* BEGIN Data for this task *
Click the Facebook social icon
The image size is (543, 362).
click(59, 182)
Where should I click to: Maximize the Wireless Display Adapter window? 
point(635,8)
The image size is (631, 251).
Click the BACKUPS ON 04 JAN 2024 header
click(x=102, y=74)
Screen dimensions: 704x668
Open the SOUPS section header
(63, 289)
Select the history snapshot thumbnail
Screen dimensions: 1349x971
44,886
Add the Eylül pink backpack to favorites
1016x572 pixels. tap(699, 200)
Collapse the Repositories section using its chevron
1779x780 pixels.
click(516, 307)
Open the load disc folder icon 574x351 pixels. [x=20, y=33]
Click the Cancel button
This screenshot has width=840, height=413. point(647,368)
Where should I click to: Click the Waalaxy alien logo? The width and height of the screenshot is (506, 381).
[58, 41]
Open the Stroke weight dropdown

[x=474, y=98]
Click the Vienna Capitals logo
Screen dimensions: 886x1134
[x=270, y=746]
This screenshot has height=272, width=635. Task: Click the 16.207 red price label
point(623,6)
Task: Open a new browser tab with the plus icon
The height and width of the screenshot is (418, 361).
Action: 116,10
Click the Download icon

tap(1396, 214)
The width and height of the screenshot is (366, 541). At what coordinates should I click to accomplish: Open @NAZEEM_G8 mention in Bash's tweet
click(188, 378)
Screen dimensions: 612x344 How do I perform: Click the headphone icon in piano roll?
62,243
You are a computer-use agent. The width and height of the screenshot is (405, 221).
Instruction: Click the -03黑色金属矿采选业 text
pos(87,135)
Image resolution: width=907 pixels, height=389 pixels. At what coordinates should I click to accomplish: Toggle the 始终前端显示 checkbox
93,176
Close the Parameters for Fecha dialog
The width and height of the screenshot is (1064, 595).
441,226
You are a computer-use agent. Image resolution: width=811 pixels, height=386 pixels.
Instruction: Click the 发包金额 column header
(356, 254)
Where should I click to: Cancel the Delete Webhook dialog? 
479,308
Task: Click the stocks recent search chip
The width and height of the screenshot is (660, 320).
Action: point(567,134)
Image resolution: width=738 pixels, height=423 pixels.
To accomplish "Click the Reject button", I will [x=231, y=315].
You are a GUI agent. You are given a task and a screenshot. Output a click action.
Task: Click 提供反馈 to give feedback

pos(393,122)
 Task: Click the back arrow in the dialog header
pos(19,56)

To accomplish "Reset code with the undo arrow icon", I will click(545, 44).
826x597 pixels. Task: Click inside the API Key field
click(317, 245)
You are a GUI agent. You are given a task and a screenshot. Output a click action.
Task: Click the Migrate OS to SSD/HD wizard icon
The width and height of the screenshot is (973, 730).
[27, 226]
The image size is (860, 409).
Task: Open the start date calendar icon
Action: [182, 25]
* END Data for this task *
What you are asked to do :: Rewrite all of the items above, replacing "Screen dimensions:" with "Screen size:" everywhere it appears and keeping everything else the same.

Solution to this problem ::
Click the Facebook social icon
The image size is (543, 362).
click(59, 182)
Where should I click to: Maximize the Wireless Display Adapter window? 
point(635,8)
The image size is (631, 251).
Click the BACKUPS ON 04 JAN 2024 header
click(x=102, y=74)
Screen size: 704x668
Open the SOUPS section header
(63, 289)
Select the history snapshot thumbnail
Screen size: 1349x971
44,886
Add the Eylül pink backpack to favorites
1016x572 pixels. tap(699, 200)
Collapse the Repositories section using its chevron
1779x780 pixels.
click(516, 307)
Open the load disc folder icon 574x351 pixels. [x=20, y=33]
Click the Cancel button
This screenshot has width=840, height=413. point(647,368)
Where should I click to: Click the Waalaxy alien logo? The width and height of the screenshot is (506, 381).
[58, 41]
Open the Stroke weight dropdown

[x=474, y=98]
Click the Vienna Capitals logo
Screen size: 886x1134
[x=270, y=746]
This screenshot has height=272, width=635. Task: Click the 16.207 red price label
point(623,6)
Task: Open a new browser tab with the plus icon
The height and width of the screenshot is (418, 361).
Action: 116,10
Click the Download icon

tap(1396, 214)
The width and height of the screenshot is (366, 541). At what coordinates should I click to accomplish: Open @NAZEEM_G8 mention in Bash's tweet
click(188, 378)
Screen size: 612x344 How do I perform: Click the headphone icon in piano roll?
62,243
You are a computer-use agent. The width and height of the screenshot is (405, 221).
Instruction: Click the -03黑色金属矿采选业 text
pos(87,135)
Image resolution: width=907 pixels, height=389 pixels. At what coordinates should I click to accomplish: Toggle the 始终前端显示 checkbox
93,176
Close the Parameters for Fecha dialog
The width and height of the screenshot is (1064, 595).
441,226
You are a computer-use agent. Image resolution: width=811 pixels, height=386 pixels.
Instruction: Click the 发包金额 column header
(356, 254)
Where should I click to: Cancel the Delete Webhook dialog? 
479,308
Task: Click the stocks recent search chip
The width and height of the screenshot is (660, 320).
Action: point(567,134)
Image resolution: width=738 pixels, height=423 pixels.
To accomplish "Click the Reject button", I will [x=231, y=315].
You are a GUI agent. You are given a task and a screenshot. Output a click action.
Task: Click 提供反馈 to give feedback

pos(393,122)
 Task: Click the back arrow in the dialog header
pos(19,56)

To accomplish "Reset code with the undo arrow icon", I will click(545, 44).
826x597 pixels. Task: Click inside the API Key field
click(317, 245)
You are a GUI agent. You are given a task and a screenshot. Output a click action.
Task: Click the Migrate OS to SSD/HD wizard icon
The width and height of the screenshot is (973, 730).
[27, 226]
The image size is (860, 409).
Task: Open the start date calendar icon
Action: [182, 25]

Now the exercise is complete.